EXERCISE GOAL:
Copy each record below faithfully, leaving out images.

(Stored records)
▽
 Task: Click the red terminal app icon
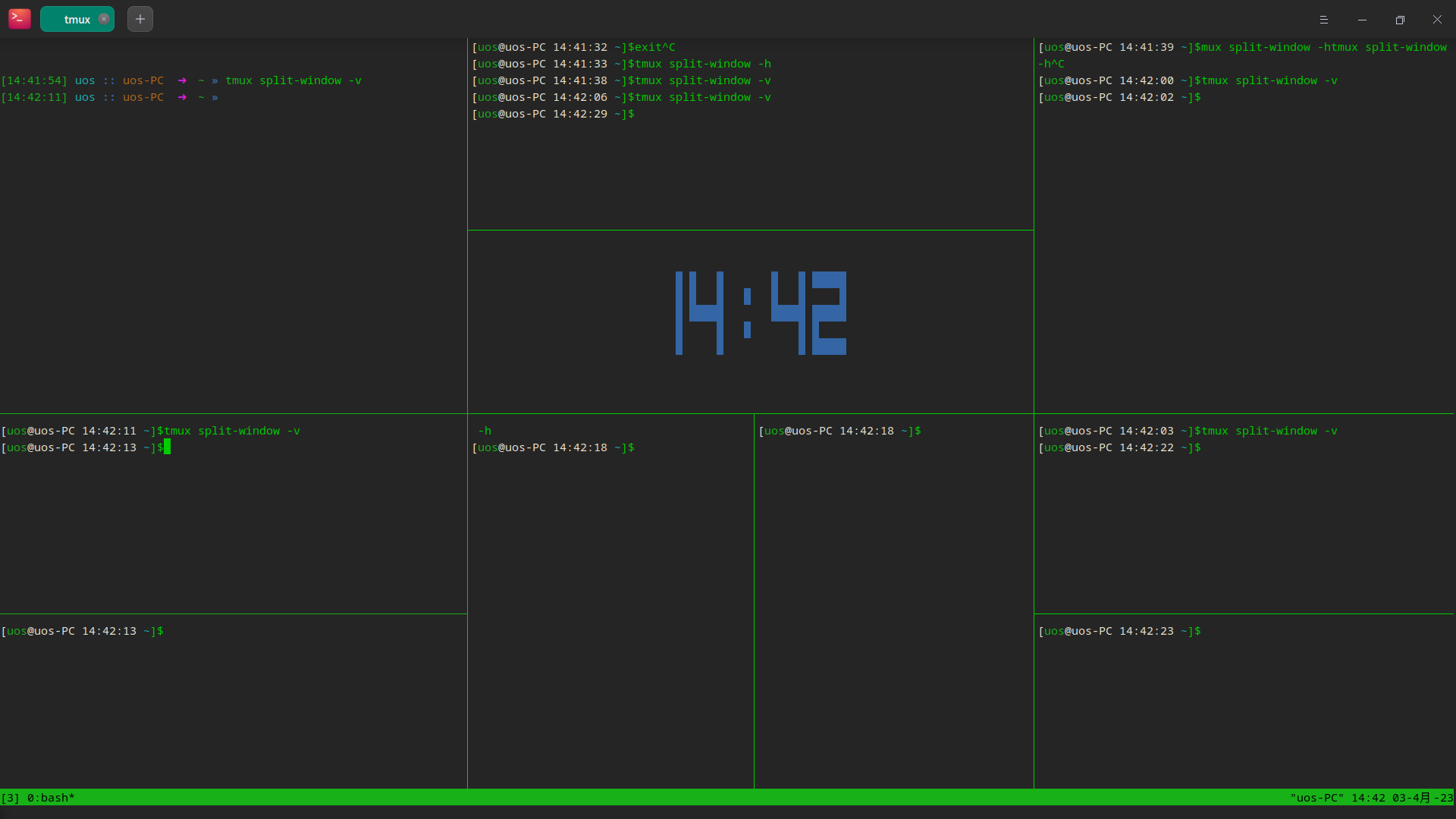coord(20,19)
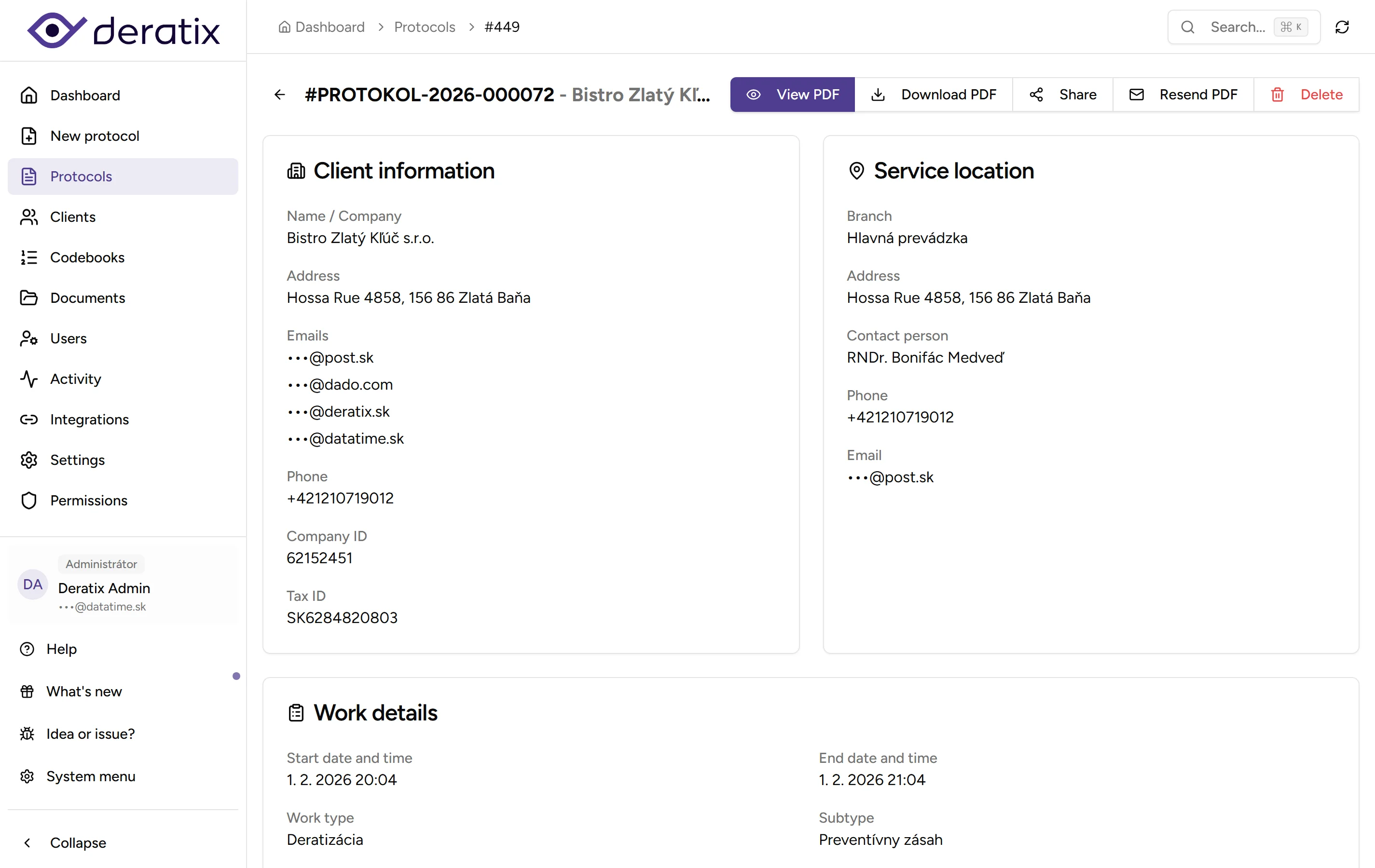
Task: Click the bug icon for Idea or issue
Action: tap(27, 734)
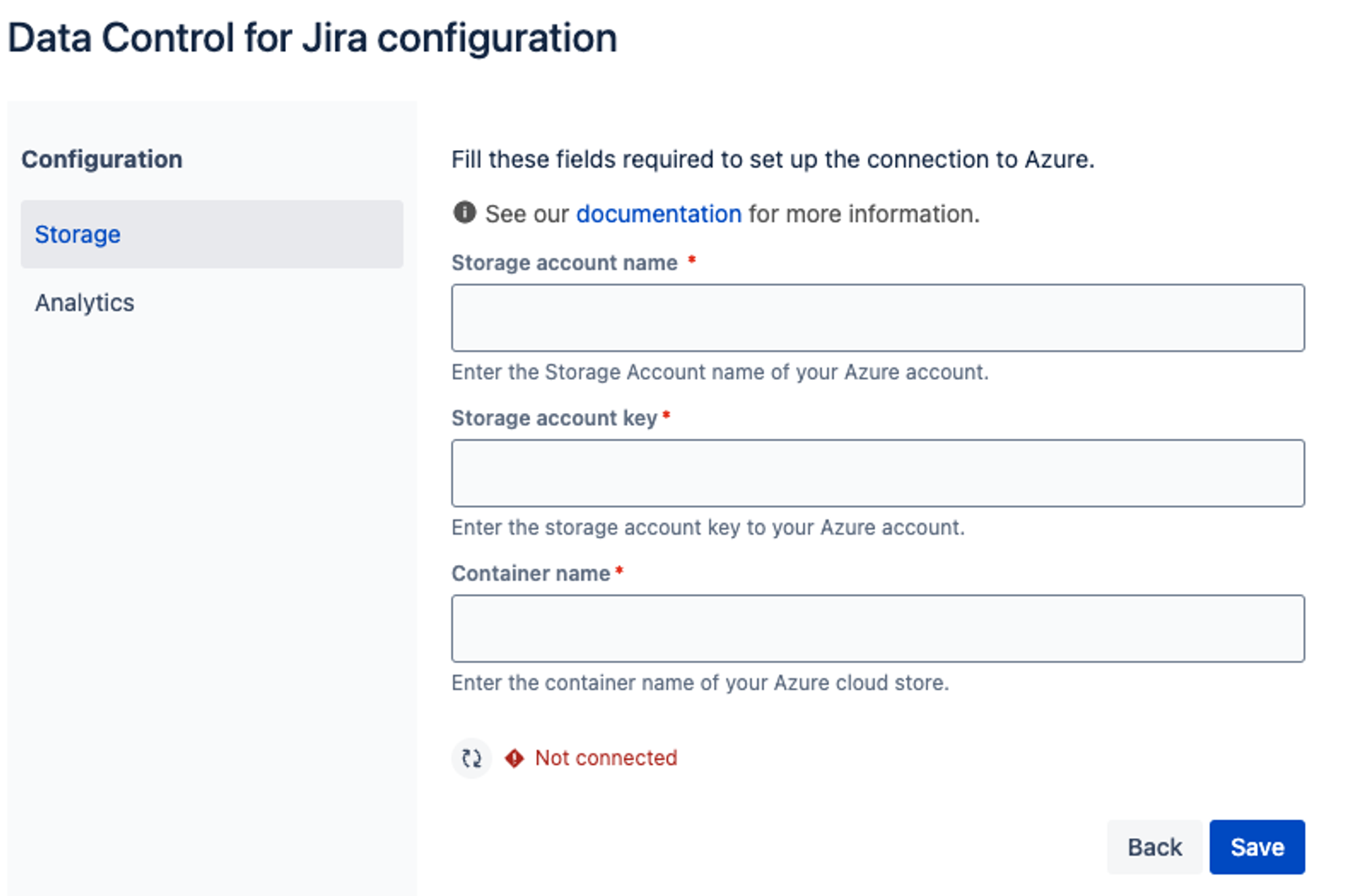Click the Storage account name label

[x=564, y=262]
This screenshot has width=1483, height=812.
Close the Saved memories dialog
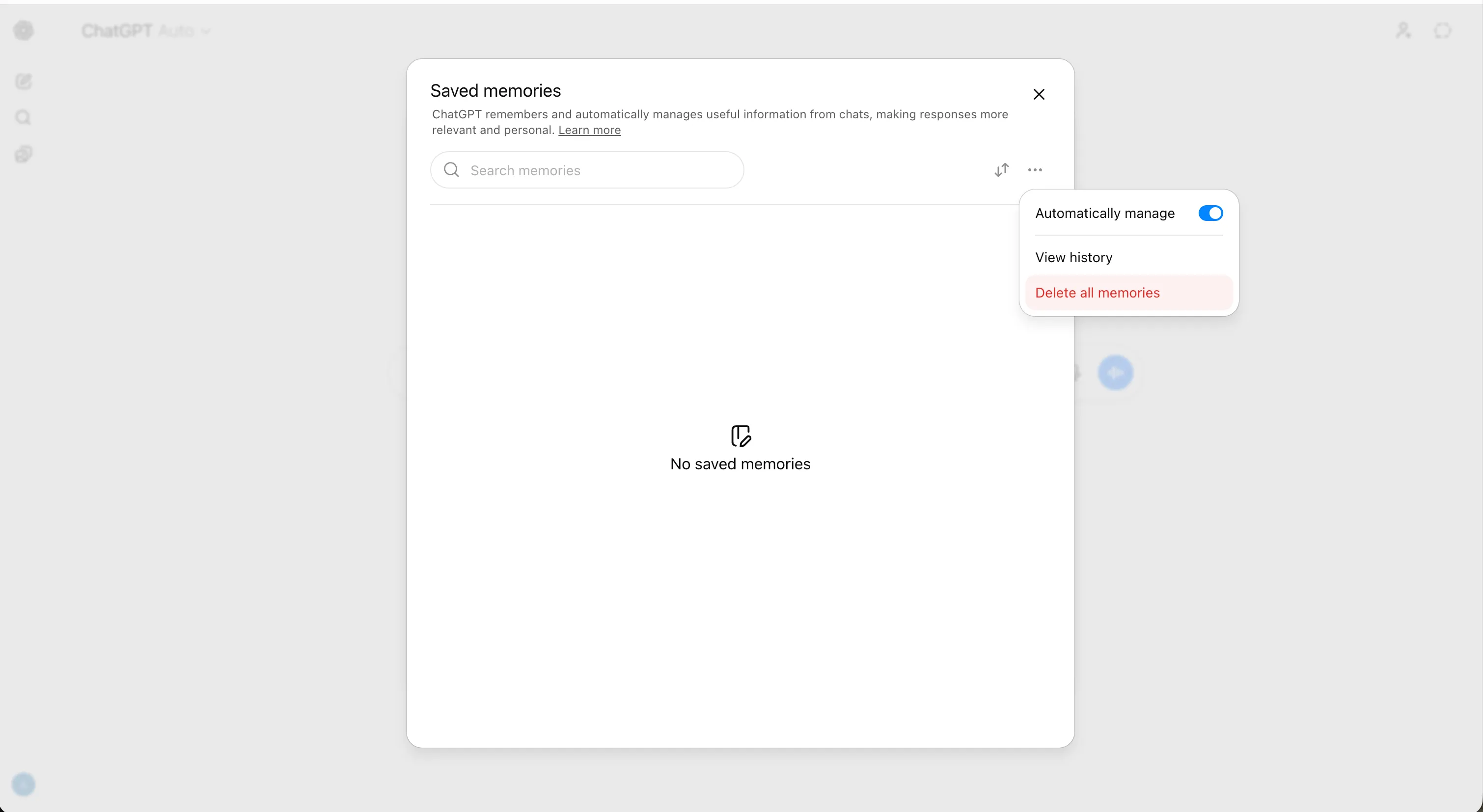click(x=1039, y=94)
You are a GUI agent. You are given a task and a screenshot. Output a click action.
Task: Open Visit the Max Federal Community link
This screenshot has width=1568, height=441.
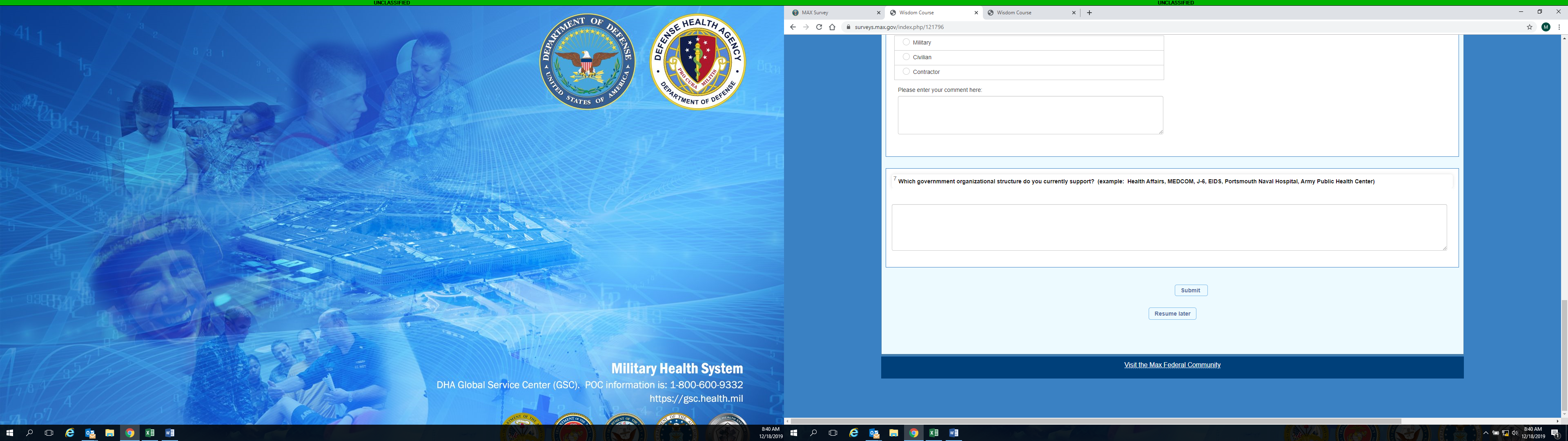click(x=1172, y=365)
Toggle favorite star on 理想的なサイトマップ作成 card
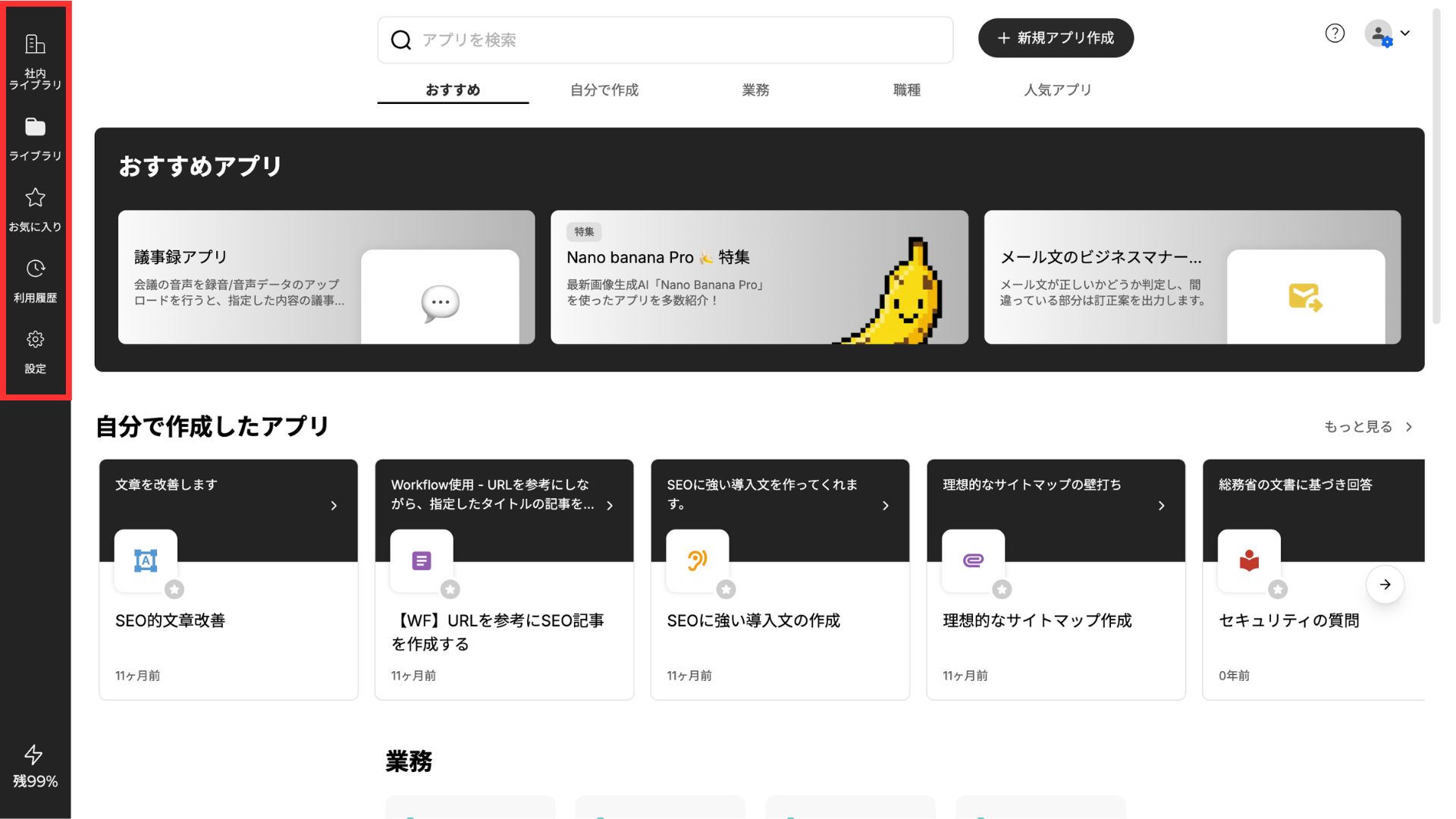The height and width of the screenshot is (819, 1456). [1002, 589]
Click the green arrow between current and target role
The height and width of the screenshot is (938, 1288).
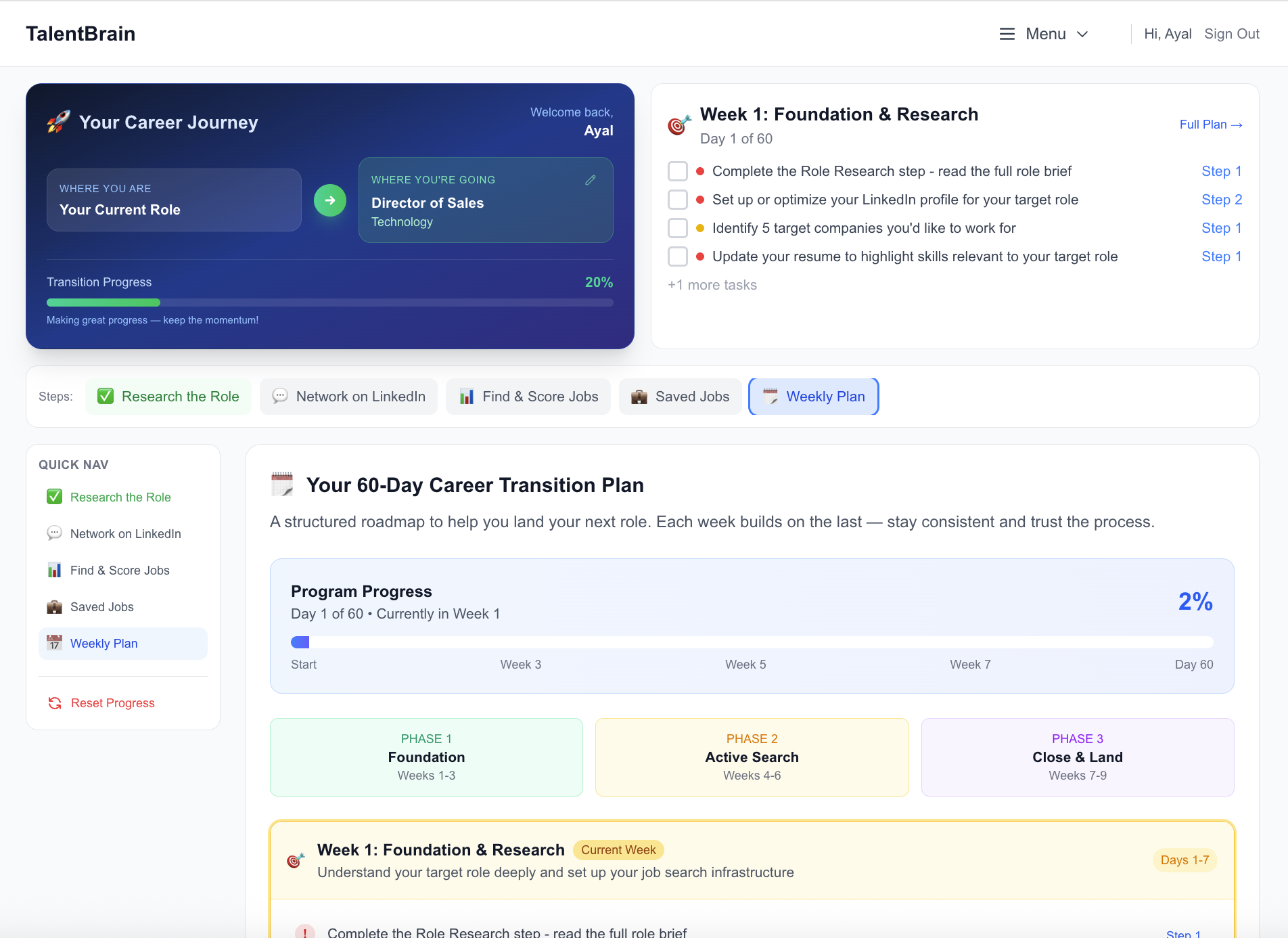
△
ANSWER SPACE:
 Task: Click the red terminal app icon
coord(20,19)
Task: Click the bug icon for Idea or issue
Action: tap(27, 734)
Click the Storage account name label

[x=564, y=262]
This screenshot has width=1483, height=812.
Close the Saved memories dialog
click(x=1039, y=94)
You are a GUI agent. You are given a task and a screenshot. Output a click action.
Task: Open Visit the Max Federal Community link
This screenshot has width=1568, height=441.
click(x=1172, y=365)
Toggle favorite star on 理想的なサイトマップ作成 card
The height and width of the screenshot is (819, 1456). [1002, 589]
Click the green arrow between current and target role
The height and width of the screenshot is (938, 1288).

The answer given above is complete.